Start

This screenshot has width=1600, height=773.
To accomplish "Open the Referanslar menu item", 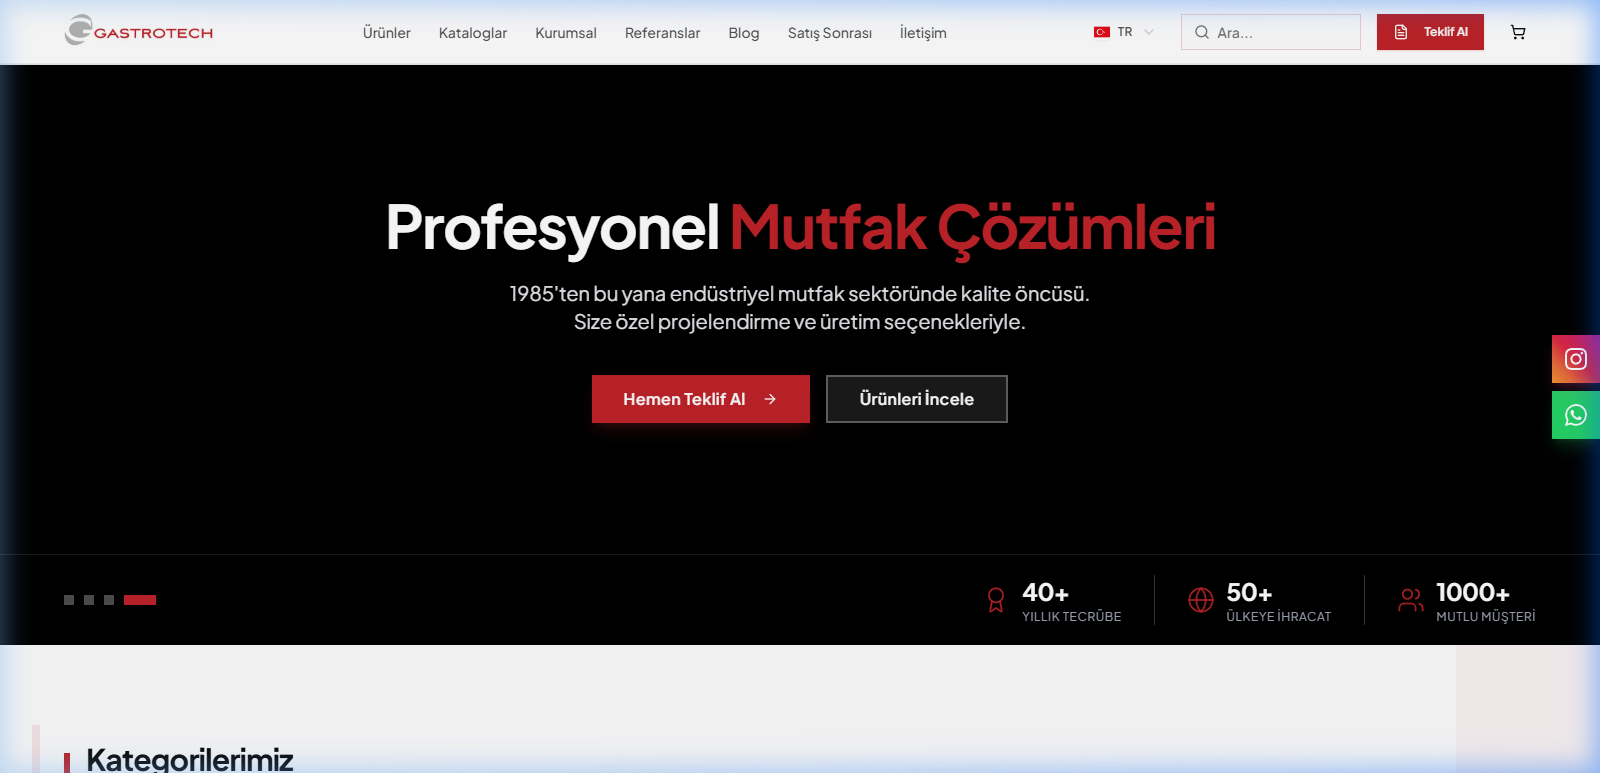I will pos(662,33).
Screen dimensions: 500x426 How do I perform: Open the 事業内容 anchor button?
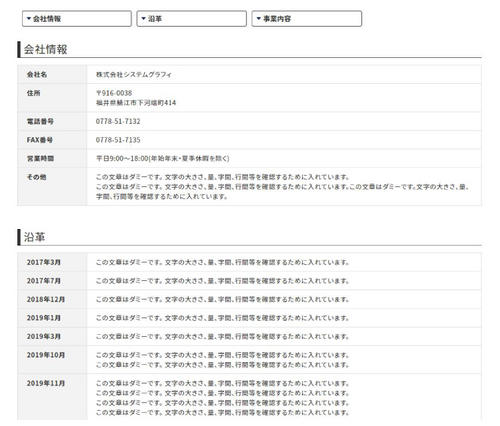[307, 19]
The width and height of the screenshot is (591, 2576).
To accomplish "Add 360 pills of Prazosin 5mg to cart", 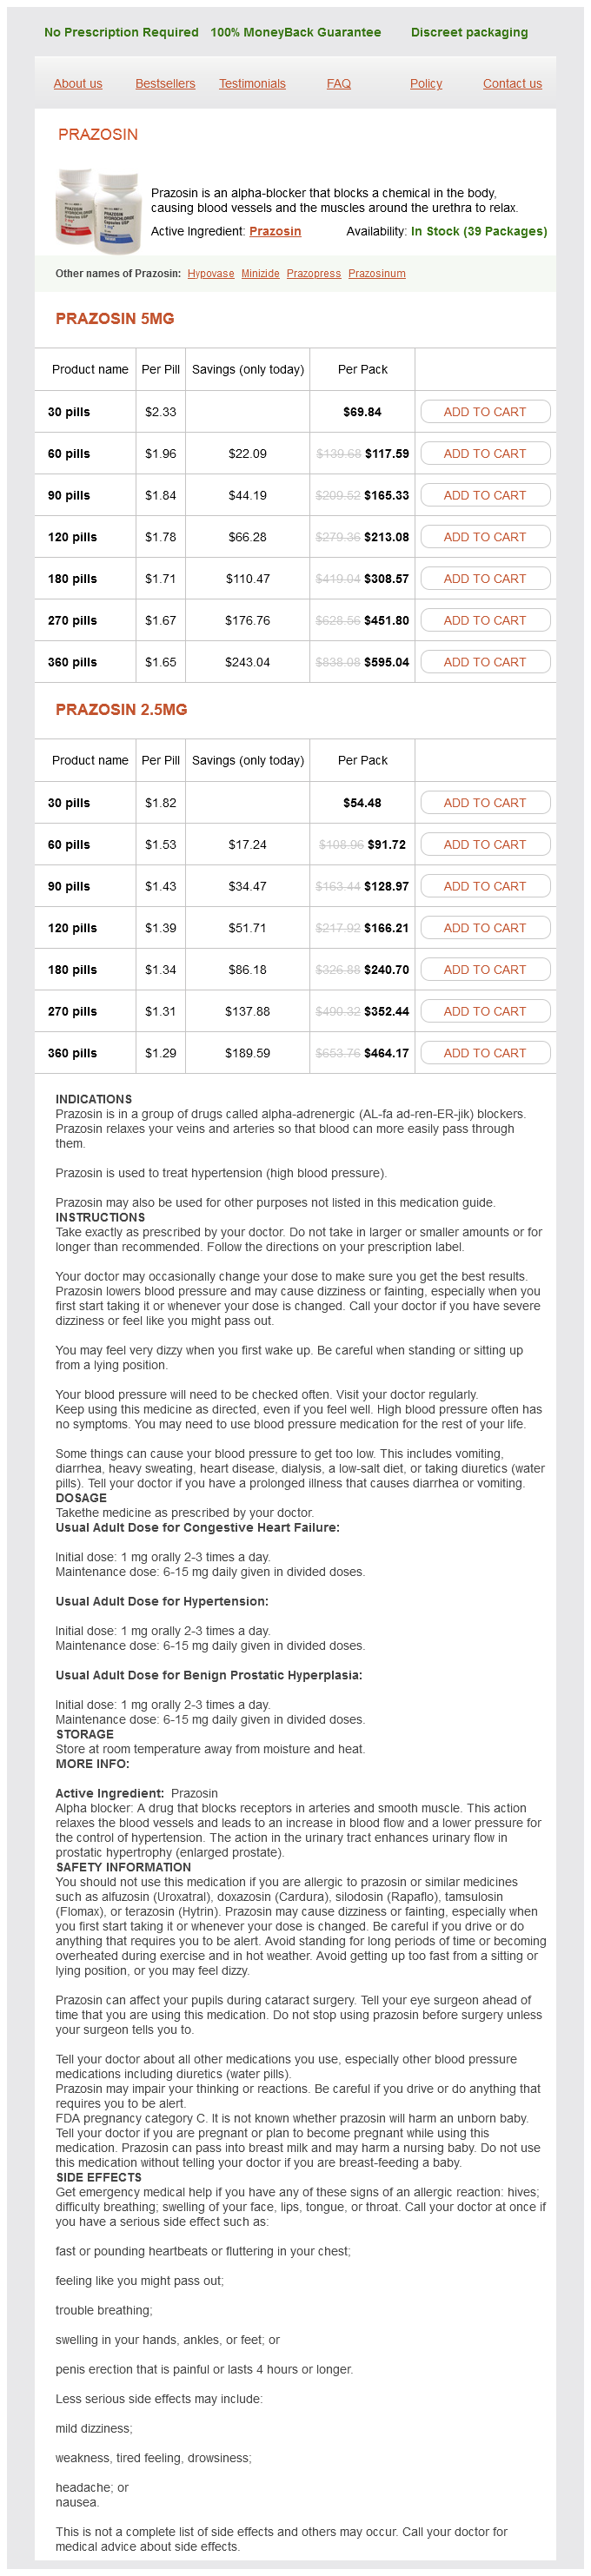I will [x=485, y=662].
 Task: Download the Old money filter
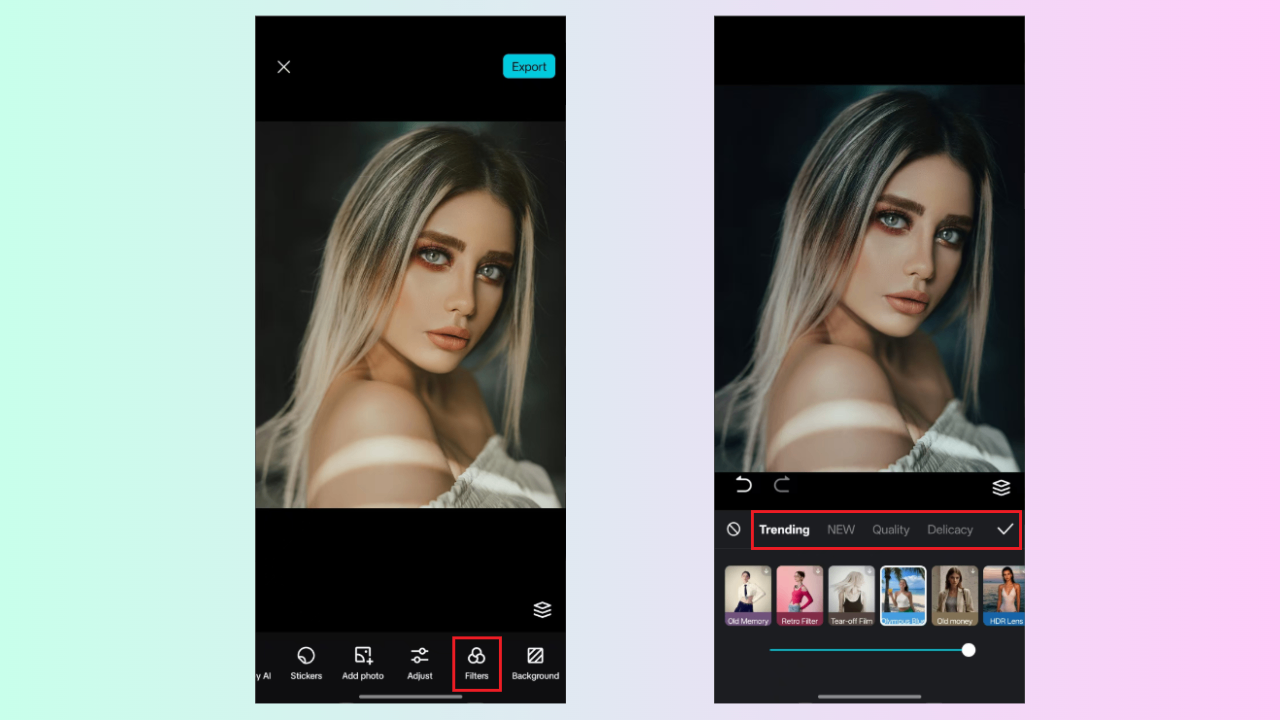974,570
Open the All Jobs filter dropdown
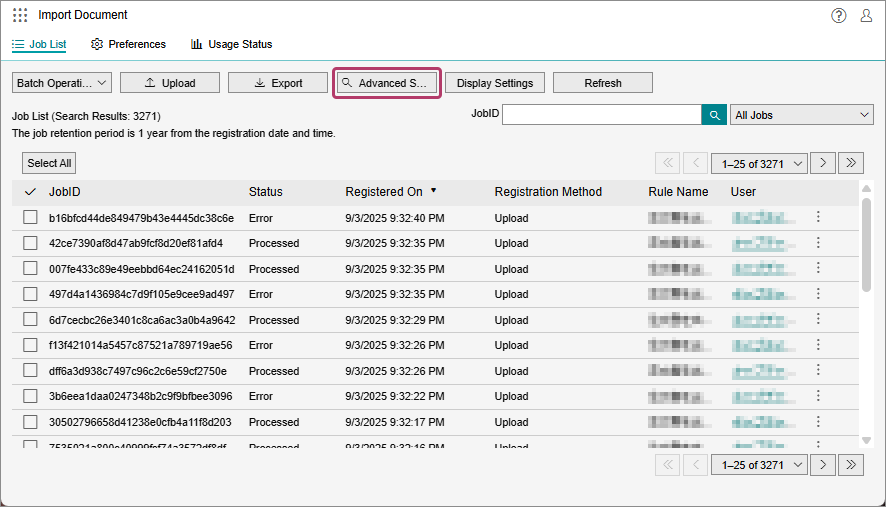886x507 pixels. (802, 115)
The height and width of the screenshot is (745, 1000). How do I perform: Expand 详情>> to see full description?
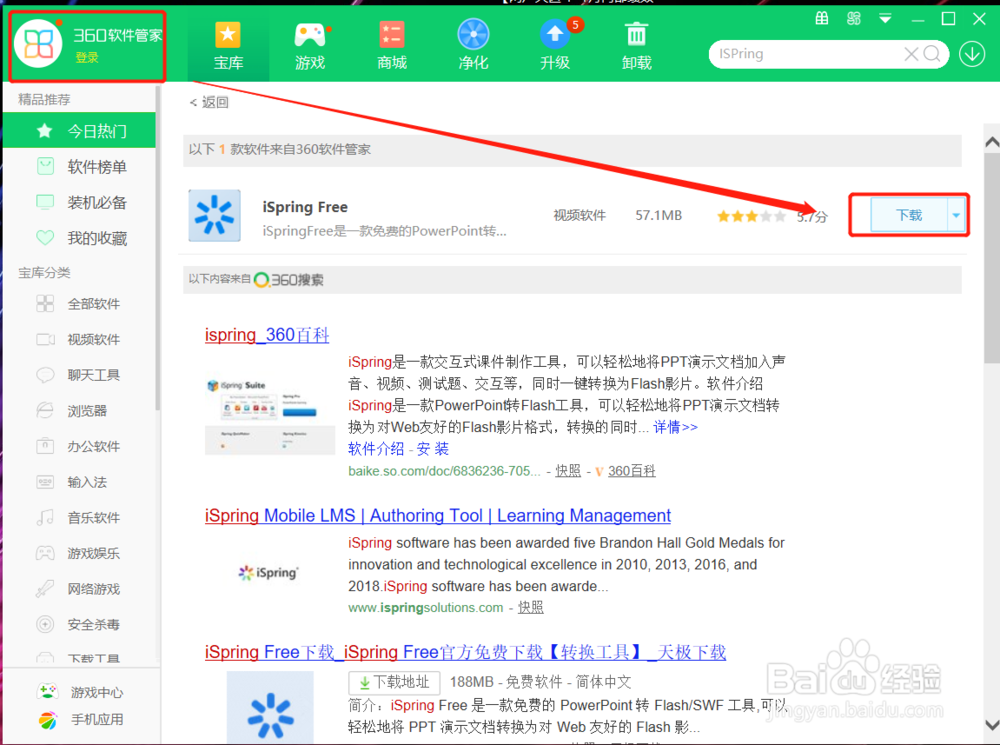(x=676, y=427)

End

**WRITTEN PROBLEM:** Please count the lines of the data above that contain the string "filter", treating uppercase and lowercase as different, and reply with the number alone.

**ANSWER TO THE PROBLEM:** 2